---------- Material for the task ----------

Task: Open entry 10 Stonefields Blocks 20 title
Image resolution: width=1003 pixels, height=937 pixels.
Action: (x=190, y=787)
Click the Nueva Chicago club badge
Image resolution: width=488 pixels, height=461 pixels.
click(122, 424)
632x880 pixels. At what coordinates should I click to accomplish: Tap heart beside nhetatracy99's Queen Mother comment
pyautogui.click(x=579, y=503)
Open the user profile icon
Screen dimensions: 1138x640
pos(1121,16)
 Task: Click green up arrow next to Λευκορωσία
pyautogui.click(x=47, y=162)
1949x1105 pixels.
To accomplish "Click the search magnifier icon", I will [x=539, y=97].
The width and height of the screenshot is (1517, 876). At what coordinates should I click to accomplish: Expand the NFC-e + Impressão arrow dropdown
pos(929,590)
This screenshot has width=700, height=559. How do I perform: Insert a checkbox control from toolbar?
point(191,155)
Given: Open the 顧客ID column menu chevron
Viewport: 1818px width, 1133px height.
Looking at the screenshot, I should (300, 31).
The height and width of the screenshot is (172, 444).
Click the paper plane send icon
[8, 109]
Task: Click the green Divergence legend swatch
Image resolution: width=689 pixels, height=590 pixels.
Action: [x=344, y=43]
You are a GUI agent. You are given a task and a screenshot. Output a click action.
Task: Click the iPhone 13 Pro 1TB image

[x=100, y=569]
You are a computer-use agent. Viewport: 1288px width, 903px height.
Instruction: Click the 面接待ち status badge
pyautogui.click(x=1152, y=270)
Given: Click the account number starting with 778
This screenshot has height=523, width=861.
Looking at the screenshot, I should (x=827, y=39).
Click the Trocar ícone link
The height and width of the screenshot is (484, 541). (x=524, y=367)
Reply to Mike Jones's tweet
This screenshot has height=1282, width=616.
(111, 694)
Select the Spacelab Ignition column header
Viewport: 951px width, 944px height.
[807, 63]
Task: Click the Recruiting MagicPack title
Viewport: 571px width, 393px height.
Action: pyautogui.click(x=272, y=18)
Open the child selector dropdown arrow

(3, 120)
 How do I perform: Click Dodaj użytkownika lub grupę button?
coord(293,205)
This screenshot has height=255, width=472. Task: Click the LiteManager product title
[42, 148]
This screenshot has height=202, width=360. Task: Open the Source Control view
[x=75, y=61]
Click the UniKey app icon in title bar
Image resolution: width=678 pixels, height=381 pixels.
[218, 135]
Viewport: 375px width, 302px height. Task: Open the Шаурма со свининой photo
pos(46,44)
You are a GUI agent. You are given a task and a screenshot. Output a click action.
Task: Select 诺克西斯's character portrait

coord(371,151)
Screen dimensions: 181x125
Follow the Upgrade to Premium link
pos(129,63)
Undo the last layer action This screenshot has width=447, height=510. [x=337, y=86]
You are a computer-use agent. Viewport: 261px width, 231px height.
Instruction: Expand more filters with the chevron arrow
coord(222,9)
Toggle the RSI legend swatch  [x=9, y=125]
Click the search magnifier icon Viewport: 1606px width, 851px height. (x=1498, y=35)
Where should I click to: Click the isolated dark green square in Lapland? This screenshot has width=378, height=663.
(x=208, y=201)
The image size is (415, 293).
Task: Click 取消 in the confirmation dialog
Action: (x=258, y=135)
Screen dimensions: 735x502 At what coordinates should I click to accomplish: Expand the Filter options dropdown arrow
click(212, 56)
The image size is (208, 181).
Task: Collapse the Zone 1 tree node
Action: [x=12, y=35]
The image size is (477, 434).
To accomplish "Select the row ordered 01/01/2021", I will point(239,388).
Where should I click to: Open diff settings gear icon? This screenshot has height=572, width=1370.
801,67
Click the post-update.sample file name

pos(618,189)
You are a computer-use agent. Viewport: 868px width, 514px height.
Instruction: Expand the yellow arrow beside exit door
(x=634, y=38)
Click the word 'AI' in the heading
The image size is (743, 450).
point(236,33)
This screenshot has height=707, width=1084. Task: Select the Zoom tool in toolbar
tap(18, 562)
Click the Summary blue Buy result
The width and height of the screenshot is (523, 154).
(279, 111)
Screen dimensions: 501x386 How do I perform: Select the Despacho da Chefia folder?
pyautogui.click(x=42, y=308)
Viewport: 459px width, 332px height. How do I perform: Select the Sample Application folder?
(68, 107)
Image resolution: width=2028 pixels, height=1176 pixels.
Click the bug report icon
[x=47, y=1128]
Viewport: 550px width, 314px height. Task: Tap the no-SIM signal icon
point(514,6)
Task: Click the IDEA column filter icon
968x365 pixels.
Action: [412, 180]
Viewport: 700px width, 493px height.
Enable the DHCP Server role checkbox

----------

Rewrite the records as a numbered list, beginning at the line that contains "Task: Click green" and continuing through the line that contains "The height and width of the screenshot is (484, 541).", with blank lines dropped.

Result:
1.  Task: Click green up arrow next to Λευκορωσία
2. pyautogui.click(x=47, y=162)
3. 1949x1105 pixels.
4. To accomplish "Click the search magnifier icon", I will [x=539, y=97].
5. The width and height of the screenshot is (1517, 876). At what coordinates should I click to accomplish: Expand the NFC-e + Impressão arrow dropdown
6. pos(929,590)
7. This screenshot has width=700, height=559. How do I perform: Insert a checkbox control from toolbar?
8. point(191,155)
9. Given: Open the 顧客ID column menu chevron
10. Viewport: 1818px width, 1133px height.
11. Looking at the screenshot, I should (300, 31).
12. The height and width of the screenshot is (172, 444).
13. Click the paper plane send icon
14. [8, 109]
15. Task: Click the green Divergence legend swatch
16. Image resolution: width=689 pixels, height=590 pixels.
17. Action: [x=344, y=43]
18. You are a GUI agent. You are given a task and a screenshot. Output a click action.
19. Task: Click the iPhone 13 Pro 1TB image
20. [x=100, y=569]
21. You are a computer-use agent. Viewport: 1288px width, 903px height.
22. Instruction: Click the 面接待ち status badge
23. pyautogui.click(x=1152, y=270)
24. Given: Click the account number starting with 778
25. This screenshot has height=523, width=861.
26. Looking at the screenshot, I should (x=827, y=39).
27. Click the Trocar ícone link
28. The height and width of the screenshot is (484, 541). (x=524, y=367)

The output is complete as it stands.